3. Szara płytka V (3R+ST)
Całkiem przyjemna linia o trudnościach na dole. Kilka pierwszych ruchów ze startowej półeczki decyduje o powodzeniu na drodze. Początkowo chwyty są małe lub niekorzystnie ukierunkowane ale wspinamy się przecież na nogach a rękoma pomagamy tylko w utrzymaniu równowagi;-). Powyżej w połogim terenie nie powinniśmy mieć trudności jednak czeka nas duże wyjście ponad ostatniego ringa. Jeżeli nie dołożymy nic własnego musimy być bardzo skoncentrowani ponieważ teren nie jest trudny, ale też nie nadający się do latania!!! Nie powinno to nas jednak bardzo deprymować ponieważ trudności w dojściu do stanowiska nie przekraczają III.


A. Rowerek IV+
B. Droga przyprostokątna IV


 


4. … V (4R+ST)
Typowa droga po jurajskiej rzeźbie. Z obu stron ograniczona jest rysami i w czasie wspinania nie powinniśmy z nich korzystać. Pierwszy ring znajduje się stosunkowo wysoko ale dojście do niego nie jest trudne. Wyżej asekuracja jest komfortowa. Po przejściu drogi możemy na wędkę przewspinać się po rysach z lewej i prawej strony pokonanej przez nas linii.

C.  Małpie zacięcie V+

D. ... IV


Biblioteka

 


1. Telegraf VI (4R+ST)
Droga wyglądem może budzić respekt. Okapik wygląda na dosyć trudny i mało kto spogląda na teren poniżej niego. Warto jednak to uczynić ponieważ chwyty są tam nie wszędzie zaginające się a stopnie w dużej części tarciowe.  Pomimo tego dobrze rozmieszczone ringi umożliwią nam wpięcie ekspresów z wygodnych klam. Przejście okapika to selekcyjne miejsce drogi . Wysokie wstawienie lewej  nogi na jego (okapika) krawędź przy chwytach umiejscowionych blisko tego stopnia może być trudne technicznie. Jednak to nie koniec zabawy ponieważ trzeba jeszcze się na tej nodze wyprostować. Jeżeli to uczynimy to dalsza droga staje przed nami otworem stanowiąc miłą rozrywkę.

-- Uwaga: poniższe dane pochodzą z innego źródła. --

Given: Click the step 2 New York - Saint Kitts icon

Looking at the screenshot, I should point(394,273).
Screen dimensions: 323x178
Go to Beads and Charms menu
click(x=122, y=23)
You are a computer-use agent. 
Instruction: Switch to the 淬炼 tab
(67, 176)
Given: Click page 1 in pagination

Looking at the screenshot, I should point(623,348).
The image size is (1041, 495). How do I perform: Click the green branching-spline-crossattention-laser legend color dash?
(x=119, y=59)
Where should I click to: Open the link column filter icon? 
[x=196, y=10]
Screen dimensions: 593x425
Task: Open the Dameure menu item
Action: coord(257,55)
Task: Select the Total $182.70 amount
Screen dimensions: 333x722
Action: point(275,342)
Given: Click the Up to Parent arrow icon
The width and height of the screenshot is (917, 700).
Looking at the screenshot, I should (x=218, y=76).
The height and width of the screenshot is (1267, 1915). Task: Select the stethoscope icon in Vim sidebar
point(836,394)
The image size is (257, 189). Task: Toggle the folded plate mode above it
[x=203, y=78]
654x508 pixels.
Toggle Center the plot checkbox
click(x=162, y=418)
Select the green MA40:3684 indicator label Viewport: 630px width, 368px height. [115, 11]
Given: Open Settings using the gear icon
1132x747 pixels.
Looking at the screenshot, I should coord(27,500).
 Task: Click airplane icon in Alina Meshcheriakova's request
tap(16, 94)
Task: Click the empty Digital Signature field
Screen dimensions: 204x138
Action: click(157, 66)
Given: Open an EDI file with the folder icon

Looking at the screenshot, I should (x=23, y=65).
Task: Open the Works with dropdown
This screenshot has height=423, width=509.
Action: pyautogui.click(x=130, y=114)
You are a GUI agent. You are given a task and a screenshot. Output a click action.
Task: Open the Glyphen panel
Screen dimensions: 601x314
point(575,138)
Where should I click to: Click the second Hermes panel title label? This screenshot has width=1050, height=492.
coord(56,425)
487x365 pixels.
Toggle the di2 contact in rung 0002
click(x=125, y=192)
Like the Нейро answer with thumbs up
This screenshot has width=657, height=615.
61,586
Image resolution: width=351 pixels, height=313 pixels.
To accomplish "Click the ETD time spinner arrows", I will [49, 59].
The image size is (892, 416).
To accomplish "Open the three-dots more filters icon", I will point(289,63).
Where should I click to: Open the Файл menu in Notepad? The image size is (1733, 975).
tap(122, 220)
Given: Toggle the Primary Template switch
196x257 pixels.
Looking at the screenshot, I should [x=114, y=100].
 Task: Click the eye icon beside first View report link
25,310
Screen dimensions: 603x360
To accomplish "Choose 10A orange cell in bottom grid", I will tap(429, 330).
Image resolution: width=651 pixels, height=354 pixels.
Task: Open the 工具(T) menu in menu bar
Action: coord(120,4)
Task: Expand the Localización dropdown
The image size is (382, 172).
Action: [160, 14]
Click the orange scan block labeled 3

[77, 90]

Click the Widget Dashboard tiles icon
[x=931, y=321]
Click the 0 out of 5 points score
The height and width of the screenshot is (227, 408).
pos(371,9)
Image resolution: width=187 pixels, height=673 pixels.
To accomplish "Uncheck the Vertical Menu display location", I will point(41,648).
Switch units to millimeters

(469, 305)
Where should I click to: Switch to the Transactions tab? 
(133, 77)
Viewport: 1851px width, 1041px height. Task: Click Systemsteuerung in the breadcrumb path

2. Z mchu i paproci V (3R+ST)
Z wyglądu i charakteru droga jest podobna do Telegrafu. Na połogach płytkach poniżej okapiku w razie trudności można wspomóc się asekuracją z drogi z prawej (jej pierwszy ring jako nasz drugi przelot). Z pewnością podnosi to morale ale jest możliwe tylko w przypadku wybrania wariantu podejściowego  pod trudności w pobliżu tego punktu. W praktyce oznacza to, różne możliwości dotarcia pod okapik. Jego sforsowanie decyduje o sukcesie na drodze. Na szczęście jest na jego krawędzi i ponad nią kilka wygodnych chwytów a powyżej duża krawędź na prawą dłoń. Jeżeli ją chwycimy to „droga nasza”. Powyżej czeka nas zdecydowane wyjście do umiejscowionego wysoko przelotu, ale teren jest po przebytych trudnościach łatwy. Wyżej mamy stanowisko.


3. Archiwum okapu VI (3R+ST)
To też droga z przewieszeniami. Dojście w położonej płycie jest techniczne więc  warto przed startem przyjrzeć się małemu zacięciu na prawo od linii ringów gdzie znajdziemy małe, ale całkiem dobrze trzymające stopnie. Po dojściu pod okap trzeba mocno wyjść w górę i namacać niewidoczny duży chwyt (na przełamaniu przewieszenia). Odnalezienie go otwiera drogą do pokonania trudności. Chwytając kolejne klamy i uważnie pracując nogami przechodzimy krawędź okapu i stajemy na odpoczynkowej półce. Powyżej teren w porównaniu z tym co przebyliśmy jest banalnym ale nie należy go lekceważyć (niebezpieczeństwa łatwego terenu!!!) więc uważnie docieramy do stanowiska.


4. Droga pamięci Ścibilskiego VI- (3R+ST), D. Berghausen
Praktycznie całość to połogi teren wymagający uważnej pracy nóg. Trzeba dobrze planować kolejne ruchy ponieważ błąd może doprowadzić do zsuwania ( a nie lotu) co może być bolesne i kontuzjogenne. W czasie wspinaczki mamy do dyspozycji liczne miejsca odpoczynkowe co umożliwia skuteczne rozplanowanie kolejnych ruchów.


A. Jeden okap VI


 


5. Kant Biblioteki V (4R+ST)
Warto dobrze zaplanować start ponieważ można zawrzeć w wyniku porażki bliską znajomość z małym drzewkiem. Po wpięciu się do pierwszego ringa stajemy na półeczce na krawędzi obłego filarka. Powyżej teren staje się połogi, ale chwyty i stopnie są całkiem wygodne. Ostatnie metry lekko się pionują jednak urzeźbienie terenu co najwyżej może powodować potrzebę zastanowienia się w kwestii wybory czego się chwycić i na czym stanąć.


6. Droga murzyna V (2R+1S+ST)
To w dolnej części spionowana płytka z dziurami. Chwyty są w miarę wygodne a szerokie rozstawione stopnie stabilizują ciało. Kluczem jest (po wpięciu się do drugiego przelotu) sięgnięcie do charakterystycznego kamienia. Utrzymanie go jako chwytu i następnie wyjście z niego w górę otwiera drogę do stanowiska.


B. Droga po płytach V-

Szafa

 


1. Filar Ficek Berghausen V+ (4R+ST)
To długa I wcale nie taka prosta droga. Wymaga umiejętności wspinania się w różnych formacjach. Start to klasyczny komin gdzie trzeba uważać by za wysoko nie pójść. Nie oznacza to, że nie da się tedy wtrawesować do właściwej linii ale to ułatwi sprawę i wypaczy przebieg. W praktyce oznacza to, że w komina wychodzimy na płytę w lewo po wpięciu się do pierwszego ringa i dalej wspinamy się w odchyleniem w lewo w kierunku kolejnego. Dalej prosto w górę przez spionowany teren ale ładnie urzeźbiony. Później czeka na nas przewieszka po pokonaniu której trudności zdecydowanie maleją. Po paru metrach dochodzimy do stanowiska i możemy być zadowoleni z pokonania bardzo rasowej piątki plus!